At the same time, CDR Randall Bowdish focused his intellectual work on expanding the use of psychological operations in the information age. Bowdish clearly took a different approach in his research and notes, “By combining Clausewitz’s and Sun Tzu’s ideologies, we can discern a goal for information age psychological operations (PSYOP) -to compel the enemy to do our will without fighting. This goal is particularly relevant today in view of an increasing American intolerance for casualties. Information-age PSYOP, more than any other military instrument, may provide us with an increased capability to pursue our national interests without bloodshed.”
Modern western militaries have resisted Bowdish’s approach of using non-lethal force to achieve policy objectives in favor of traditional military fire power. As renowned military strategist Colin S. Gray remarked, during irregular conflicts in the future the U.S. armed forces “will need to curb their traditional, indeed cultural, love affair with firepower.” While those in the West may not have recognized the value of expanded use of information-based capabilities, others certainly have.
As explained in a 2003 Special Warfare Journal article, Chinese strategists believe that psychological warfare should be included in any long term strategy. Non-violent intimidation, media manipulation, economic sanctions, financial attacks, information isolation and network attacks are all valid tactics. Chinese psychological warfare experts advocated for a strategy to attack the enemies’ mind leaving him unable to plan and to create misperceptions that cause the enemy to not fully prepare. Future military operations should be combined with operations focused on affecting the opposing commander’s decision making process.
The Chinese thinking on psychological operations continues to advance and expand. In a recent backgrounder, Dean Cheng notes, “Successful coercive psychological warfare is the realization of ends for which one is prepared to go to war without having to take that final step and engage in active, kinetic, destructive warfare. From the Chinese perspective, given the destructiveness of nuclear weapons and even conventional forces, there is also significant incentive to develop coercive psychological approaches in order to achieve strategic ends without having to resort to the use of force.”
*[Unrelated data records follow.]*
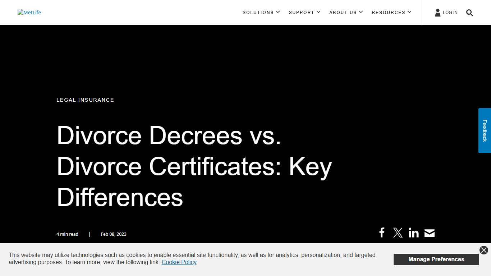Click LOG IN
The width and height of the screenshot is (491, 276).
click(450, 12)
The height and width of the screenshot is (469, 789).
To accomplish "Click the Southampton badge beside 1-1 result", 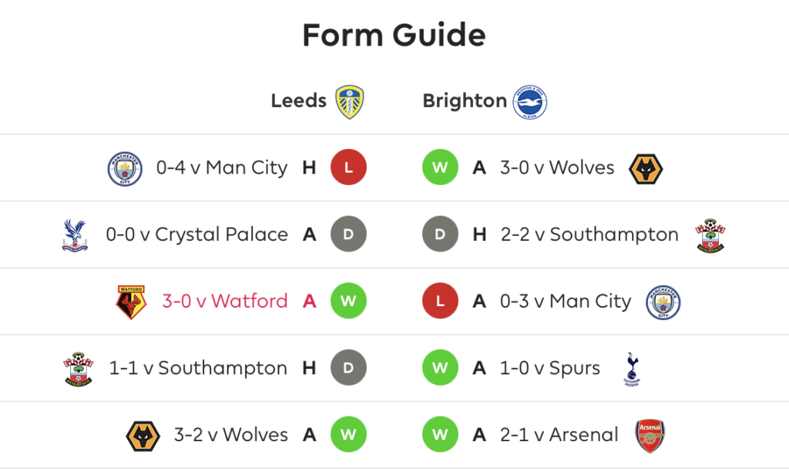I will coord(79,369).
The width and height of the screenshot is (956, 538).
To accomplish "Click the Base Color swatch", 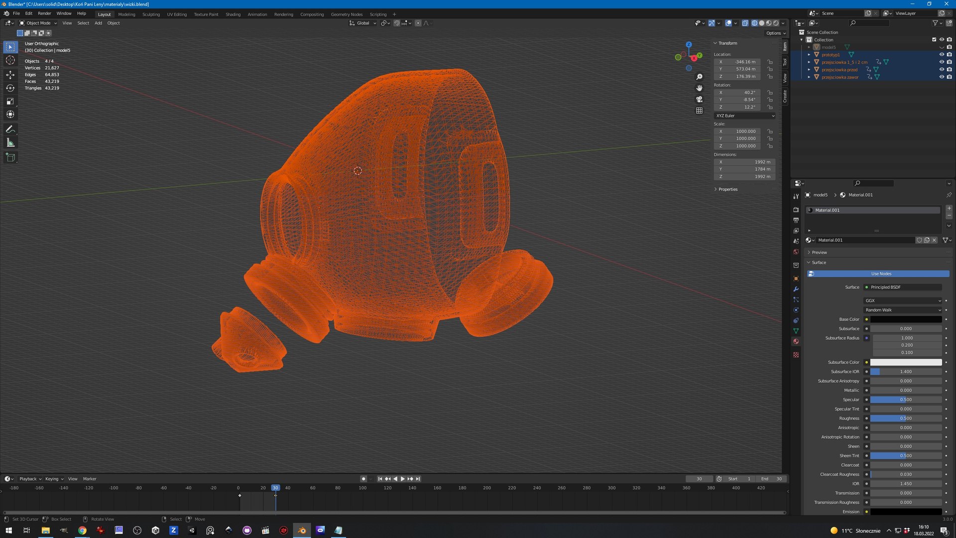I will click(906, 319).
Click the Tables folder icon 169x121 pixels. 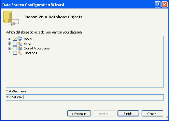[x=20, y=39]
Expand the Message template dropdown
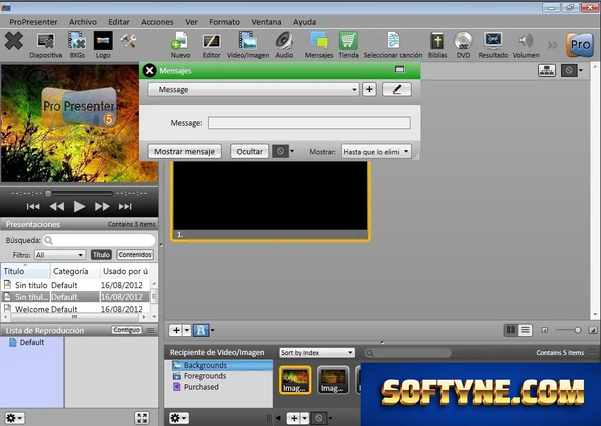 [x=253, y=89]
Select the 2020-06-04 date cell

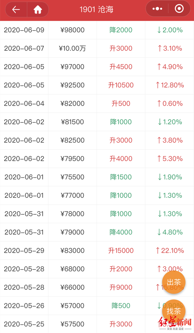[x=24, y=104]
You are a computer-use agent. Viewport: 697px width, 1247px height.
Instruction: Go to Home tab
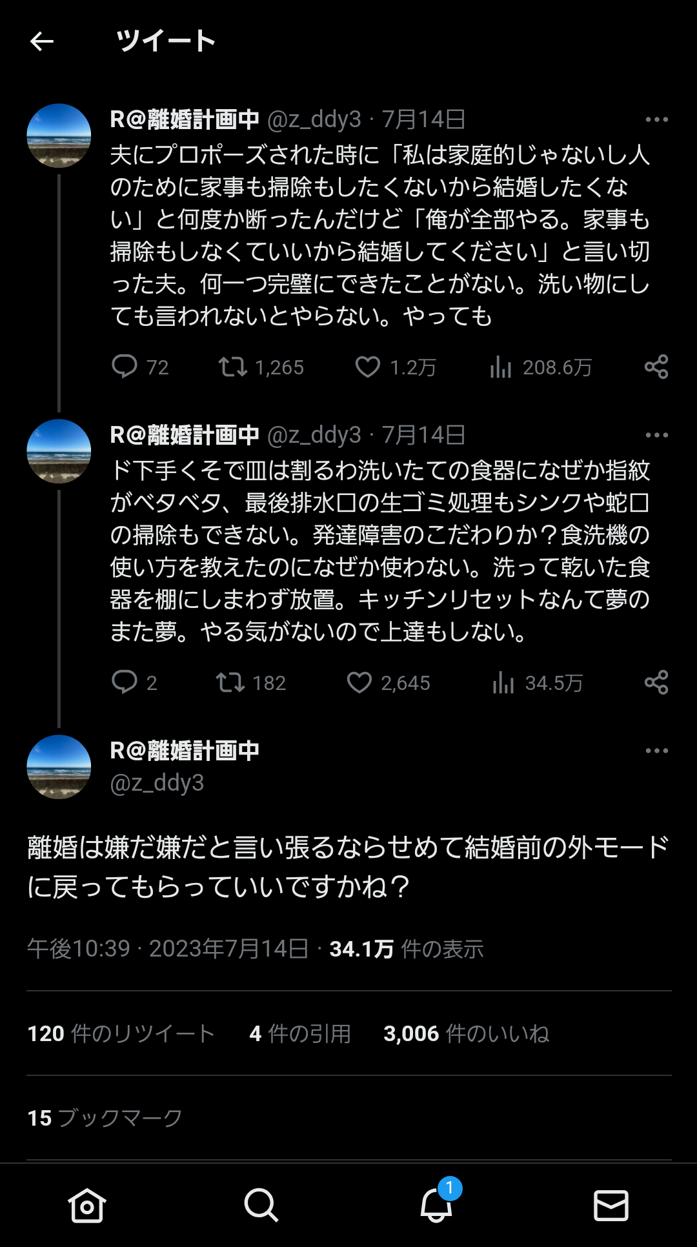click(87, 1205)
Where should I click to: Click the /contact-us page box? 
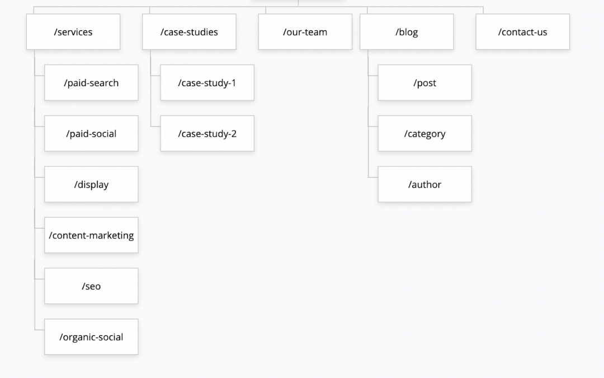click(x=522, y=32)
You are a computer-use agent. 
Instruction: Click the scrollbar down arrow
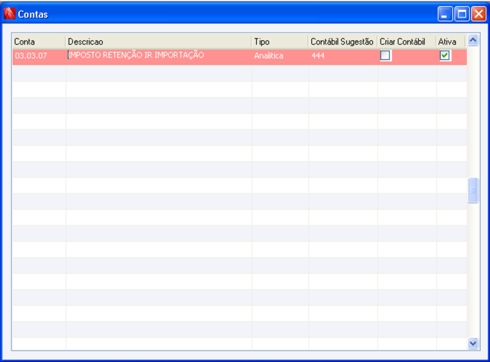coord(472,344)
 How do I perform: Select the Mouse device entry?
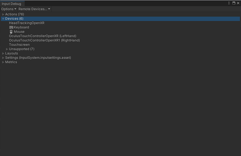[x=19, y=32]
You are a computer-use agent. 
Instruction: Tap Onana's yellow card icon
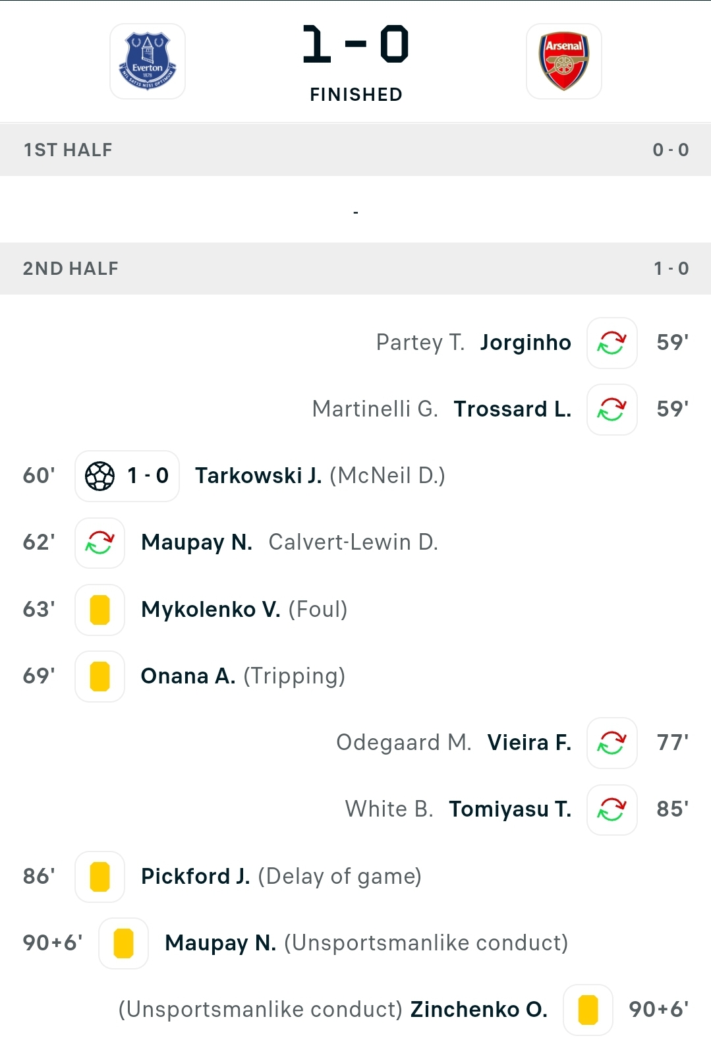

As witnessed in the Vietnam War, sophisticated adversaries will attempt to turn American public opinion against its military efforts. Moscow and Hanoi certainly attempted to leverage American anti-war and counterculture inertia to their advantage. As Giap noted after the war, “Do not forget that the war was brought into the living rooms of the American people… the war was fought on many fronts. At that time the most important was American public opinion.”
Should tensions escalate with China, the American public will be vulnerable. The growing schism between the institutions of internal power (Government, media, police, religious institutions, etc) and the American citizenry is expanding rapidly. This creates an excellent opportunity for any skilled psyops practitioner to hammer a wedge between the government and its people and to mobilize forces to undermine government strategy. This problem is further exacerbated by what former national security advisor Zbigniew Brzezinski refers to as a highly ignorant American public. The majority of Americans is simply not well informed on geopolitics and is easily influenced by misinformation.
Is it possible to defend a nation against widespread psychological operations? The Chinese believe so. Cheng describes one of five broad tasks:
Implementing Psychological Defenses. Since psychological warfare can have such far-reaching impacts, in the Chinese view, it is assumed that an opponent will mount psychological attacks. Consequently, in addition to negating or neutralizing such attacks, it is necessary to expose them, both to defeat them and to demoralize an opponent by demonstrating the ineffectiveness of his efforts. Thus, not only must there be counter-propaganda activities, but one must also publicize enemy machinations and techniques, thereby exposing and highlighting their futility.
Considering the internal dynamics of the United States, could the US mount an effective defense against an adversary’s psychological operations? The cornerstone of such a defense is trust. Given the partisan gridlock in Congress and the scandals within the executive branch, the sense of trust in government may be eroding.
In the end, the burden of such a defense may fall on the US military. While this is not an optimal solution, the US military still maintains a high degree of public confidence compared to other institutions. Coincidently (or not) Congress recently lifted the ban on using propaganda on Americans. What role, if any, does the Smith-Mundt Modernization Act of 2012, which passed as part of the 2013 National Defense Authorization Act, play in preparing for this national security dilemma?